Sandy Brown's memoir of living with PLS, published in 2025, provides one of the most detailed first-person accounts of long-term life with PLS. The book covers diagnosis, adaptation, the psychological experience of a slowly changing body, and the process of finding meaning and community through a rare disease. It is worth reading if you want to understand what the longer arc of PLS experience looks like through someone who has lived it.
Peter (Healthtalk)
Healthtalk.org hosts a series of oral history interviews with people living with PLS. Peter's interview is one of the most detailed — covering his diagnosis experience, the daily reality of living with spasticity, and how he has adapted his life. Healthtalk's format is accessible and honest; it does not smooth over the difficult parts. The other interviews in the series (including James and Speedy) add additional perspectives on the range of PLS experience.
Thomas's story (ALS United Greater New York)
"Stronger Than the Setback" — published by ALS United Greater New York in 2026 — documents Thomas's PLS diagnosis and his experience navigating the ALS support system with a PLS diagnosis. His account highlights both the support that is available through ALS organizations and the ways those systems do and don't quite fit the PLS experience.
How to find local support
Because PLS is rare, local peer support — in the sense of in-person groups specifically for PLS — is often not available outside major metropolitan areas. The practical alternatives:
- ALS Association chapters: Many chapters run caregiver and patient support groups that include PLS patients. The PLS-specific needs differ, but the practical and emotional support can still be valuable.

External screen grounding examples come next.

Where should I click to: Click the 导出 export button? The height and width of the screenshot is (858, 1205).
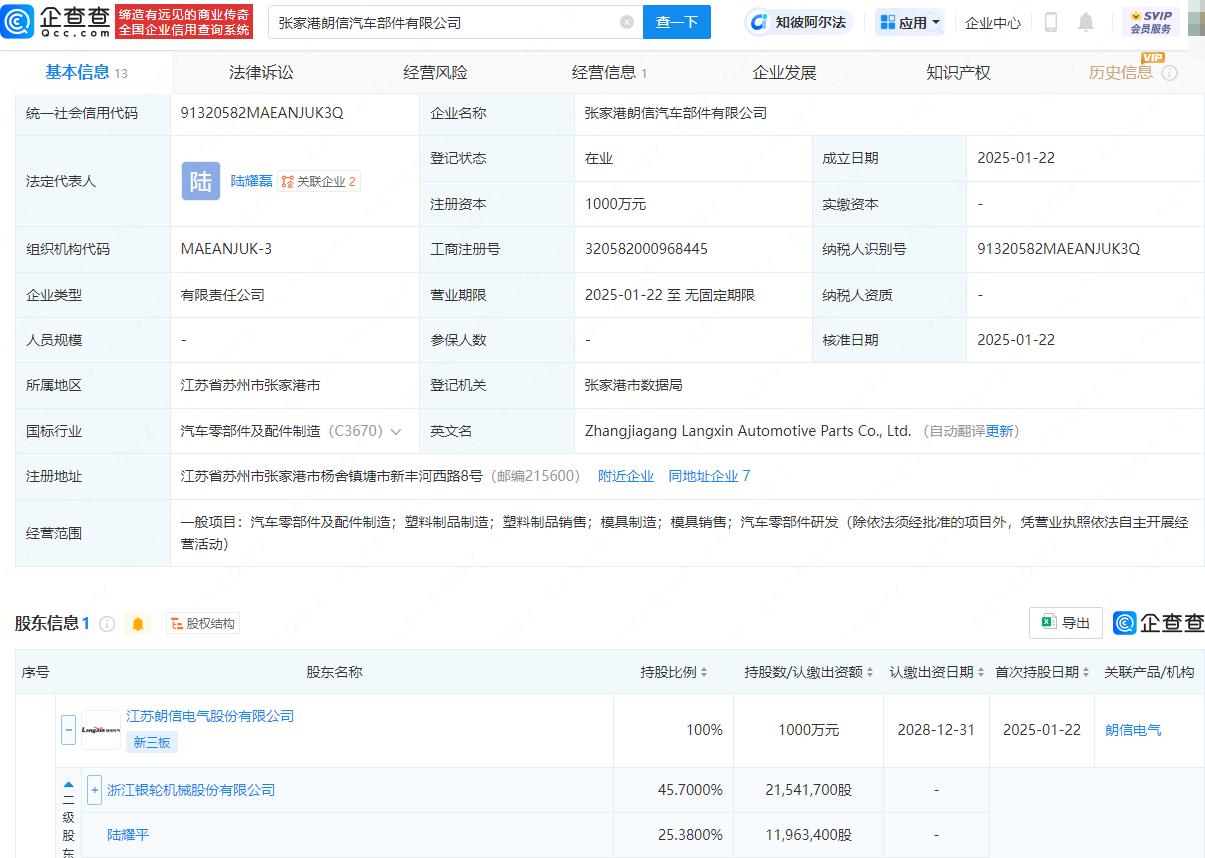1066,623
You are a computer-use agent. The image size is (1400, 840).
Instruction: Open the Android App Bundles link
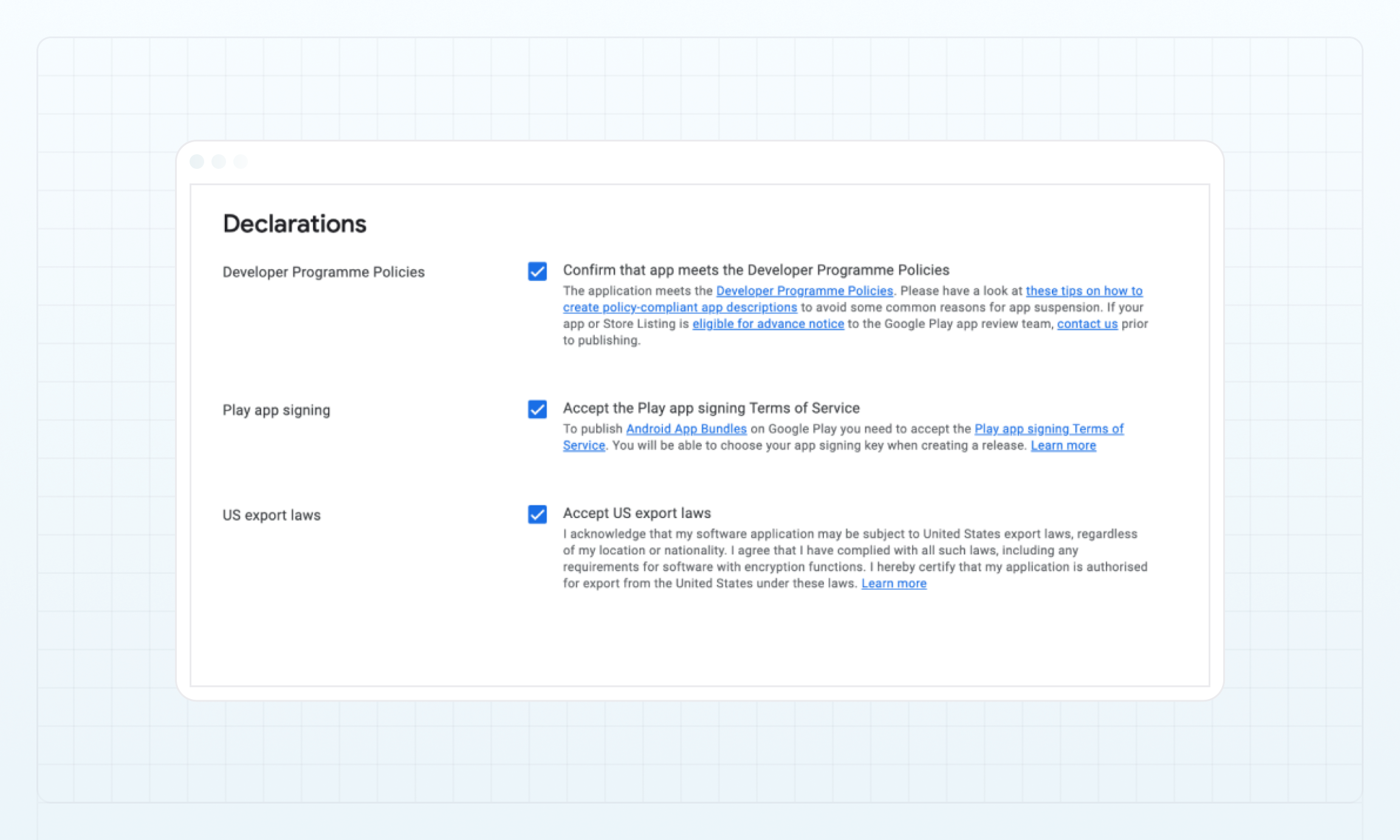click(x=685, y=429)
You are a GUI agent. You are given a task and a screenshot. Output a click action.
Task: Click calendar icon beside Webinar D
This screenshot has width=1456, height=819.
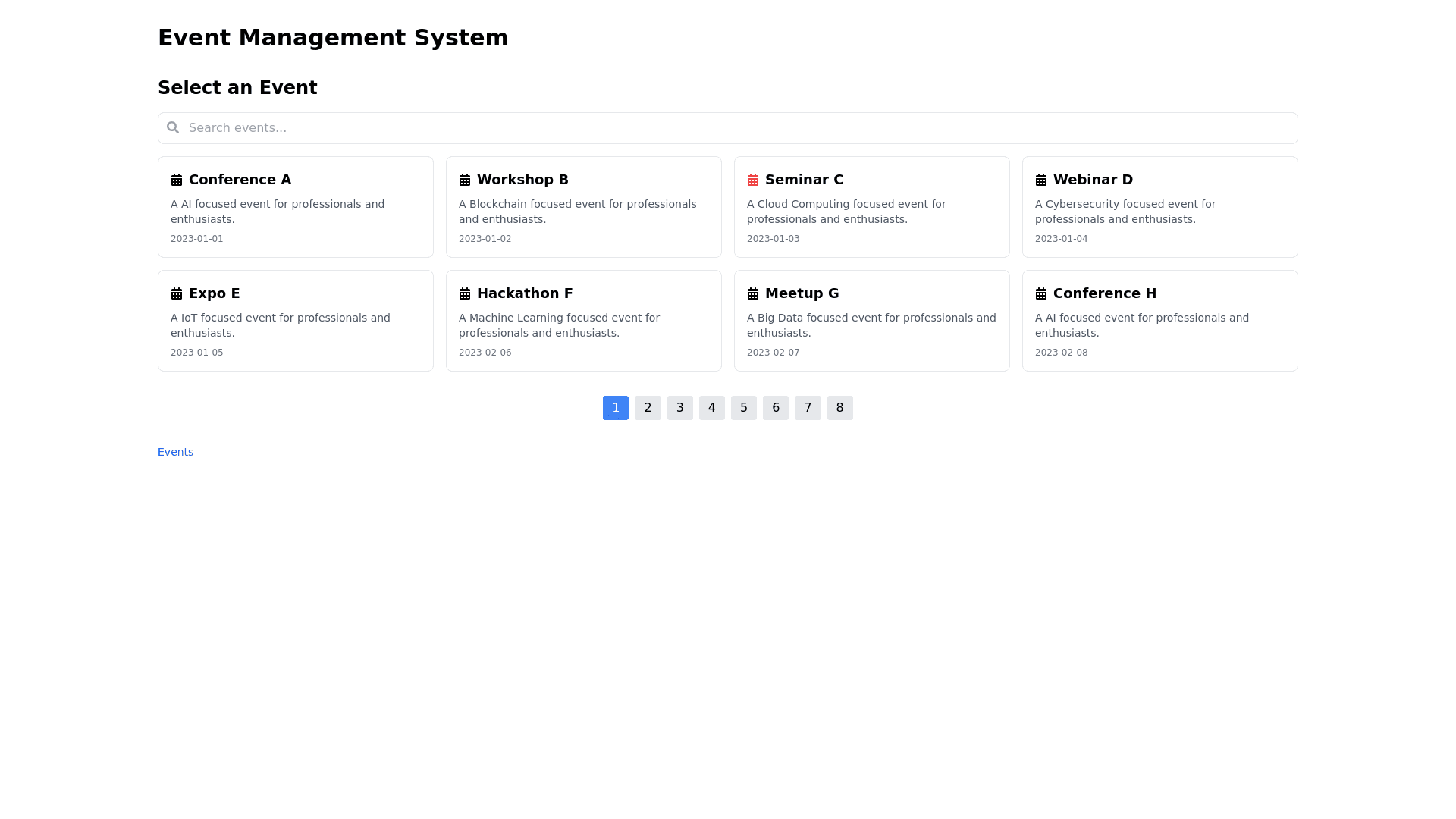pyautogui.click(x=1041, y=180)
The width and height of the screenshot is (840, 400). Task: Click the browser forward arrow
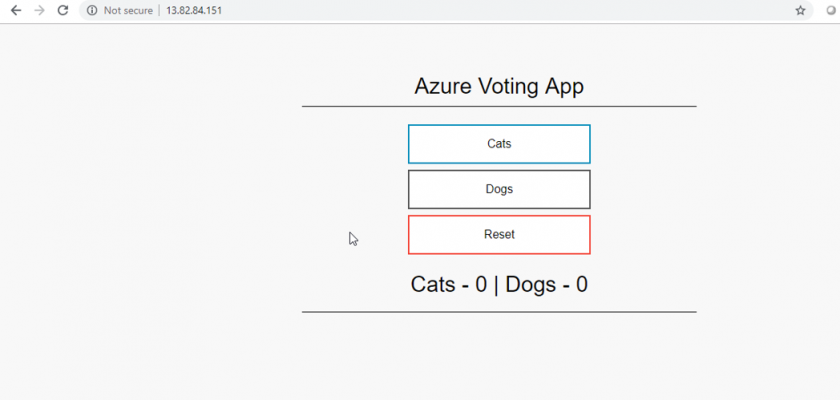click(39, 10)
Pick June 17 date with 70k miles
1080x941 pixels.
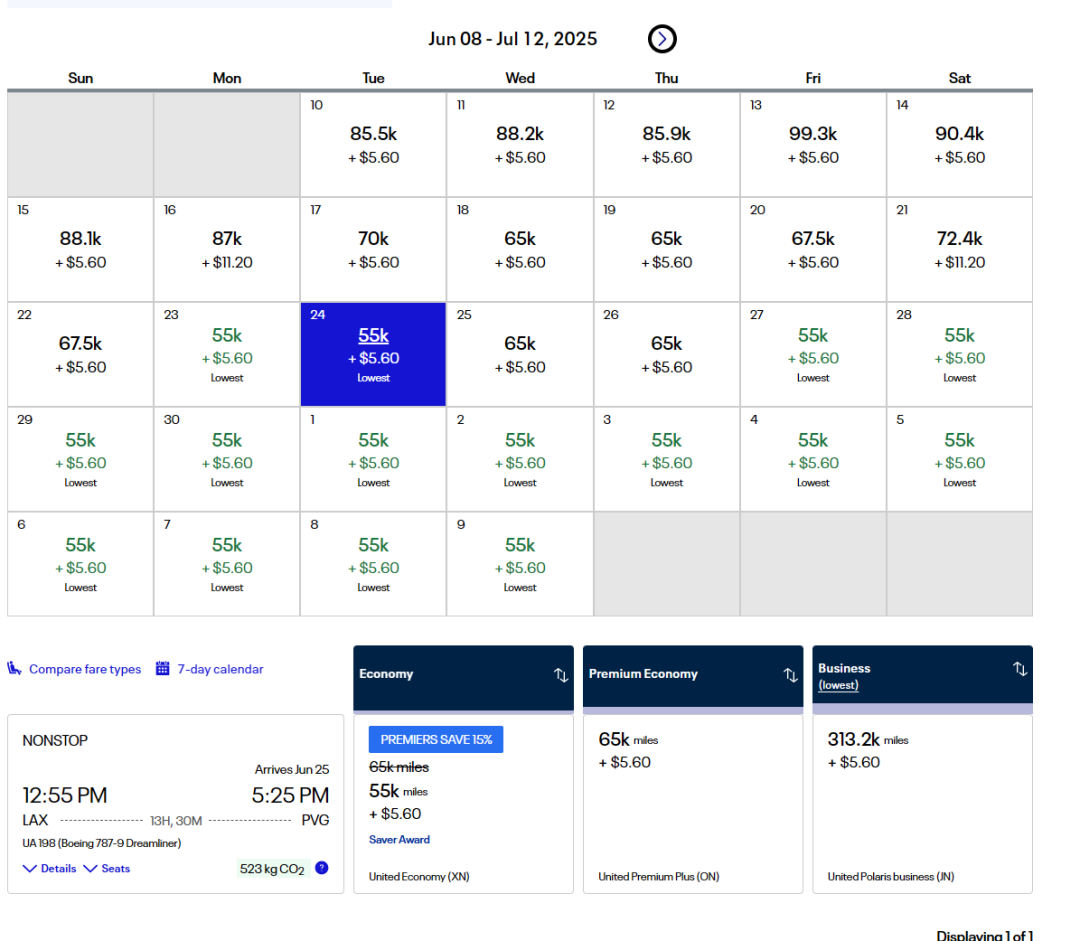pyautogui.click(x=373, y=249)
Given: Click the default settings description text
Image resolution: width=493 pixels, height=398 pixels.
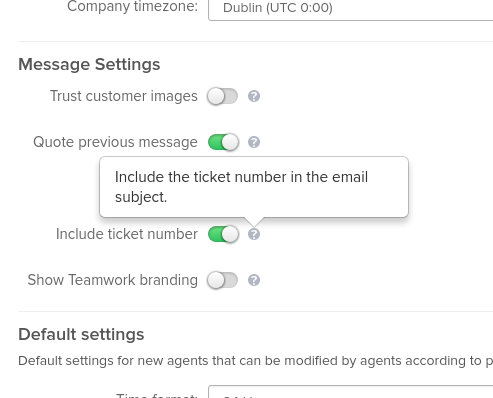Looking at the screenshot, I should tap(255, 361).
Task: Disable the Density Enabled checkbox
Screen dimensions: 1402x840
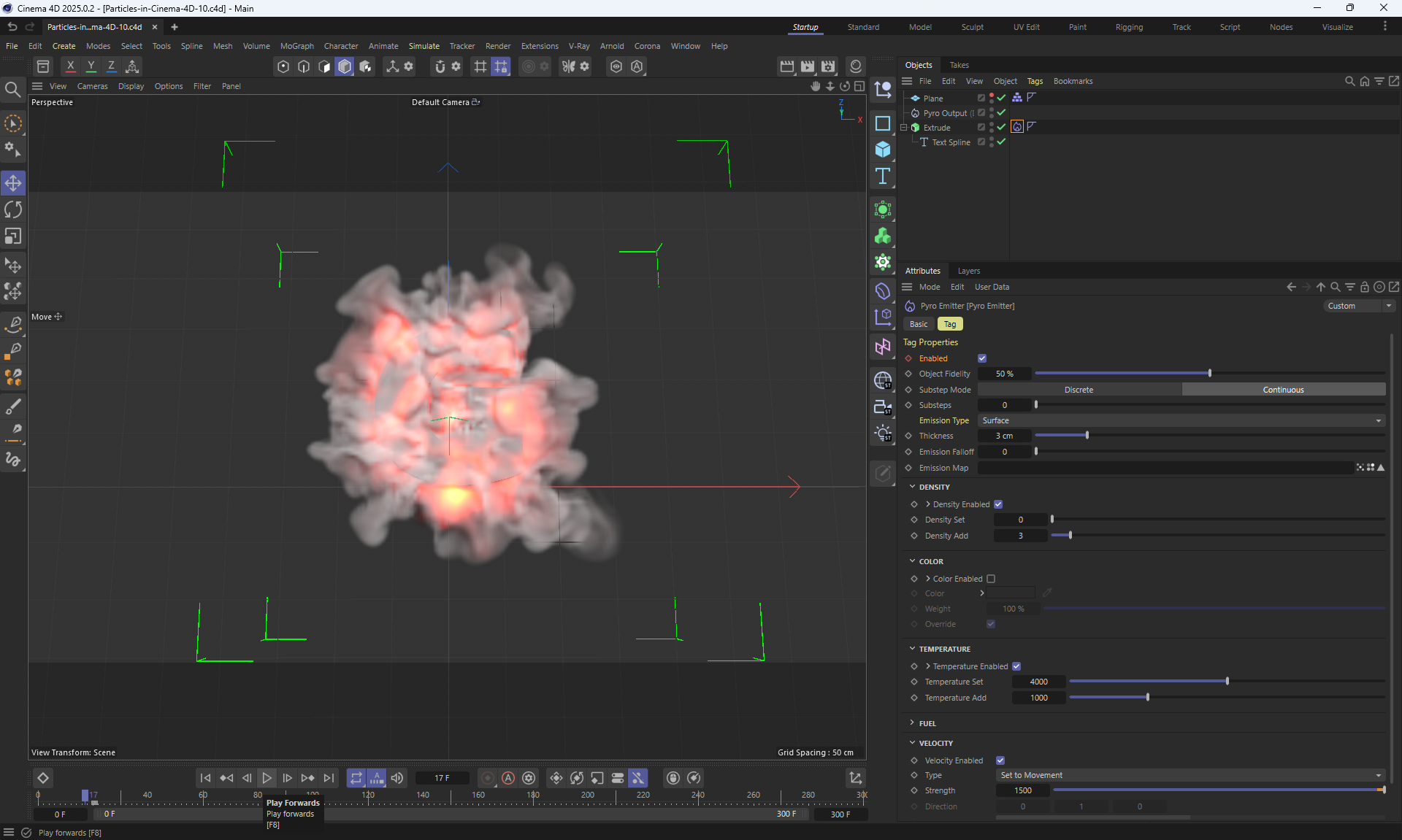Action: tap(998, 504)
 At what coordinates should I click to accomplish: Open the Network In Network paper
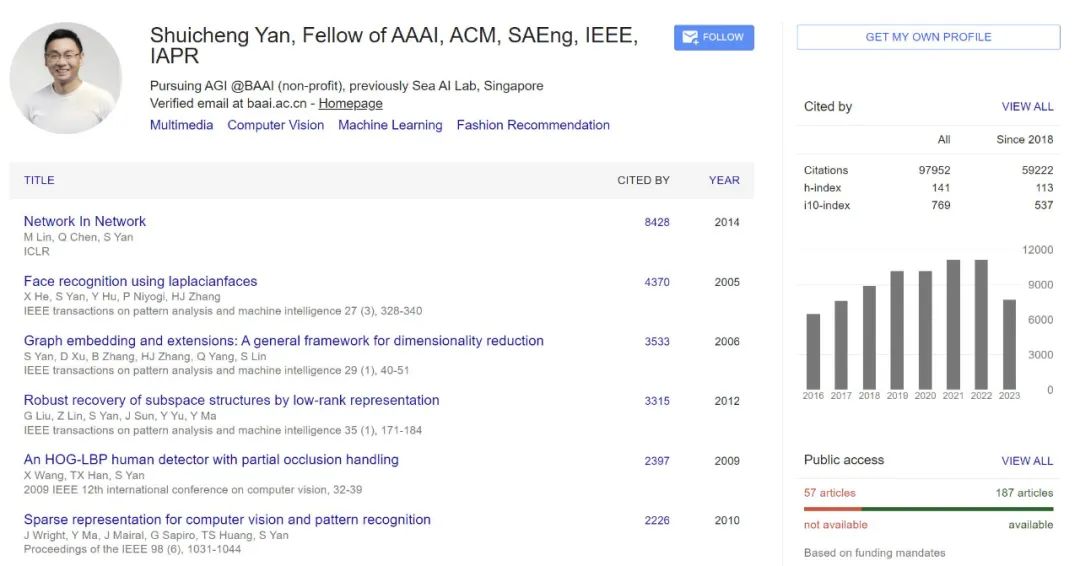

- ALS clinics with PLS patients: The multidisciplinary ALS clinic that you may be attending will often have seen other PLS patients. Your social worker or coordinator there may be able to facilitate connections.
- Online communities as primary community: For most PLS patients, the most active PLS peer community is online. This is not a second-best option — it is simply where the PLS community exists, given the geographic dispersion of a rare disease.
- Rare disease networks: NORD (National Organization for Rare Disorders) lists PLS and connects patients to its broader rare disease community infrastructure.
Advocacy: getting PLS recognised as distinct
One of the ongoing challenges for PLS patients is being seen as a distinct population within the MND space — rather than simply as "ALS patients with a better prognosis." This distinction matters practically: for research funding, for clinical trial design, for care infrastructure, and for the development of PLS-specific outcome measures and treatment guidelines.
The 2020 consensus diagnostic criteria for PLS were an important step — they created a standardized definition that could be applied across research cohorts internationally. The PLS Natural History Study at Mayo Clinic and Johns Hopkins is building the data infrastructure that will make PLS-specific clinical trials possible. Participation in the Natural History Study, where you are eligible, is itself a form of advocacy — contributing to the research base that makes future treatment possible.
Patient advocacy through organizations like the ALS Association, Spastic Paraplegia Foundation, and NORD helps ensure that PLS remains on the agenda of funders, researchers, and policymakers. Adding your voice — whether through a patient registry, a support group, a published story, or participation in research — contributes to the visibility that rare diseases require to attract the attention they deserve.